ASSIGNED TASK -
Output the line that contains "1620x361 pixels. How" and every line after it to the end of the entries, with nothing added or left out.

DATA EXTRACTS -
* * * *

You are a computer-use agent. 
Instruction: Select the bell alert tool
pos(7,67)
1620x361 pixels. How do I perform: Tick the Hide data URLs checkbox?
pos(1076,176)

* * * *

REPLY TO THE EXERCISE -
1620x361 pixels. How do I perform: Tick the Hide data URLs checkbox?
pos(1076,176)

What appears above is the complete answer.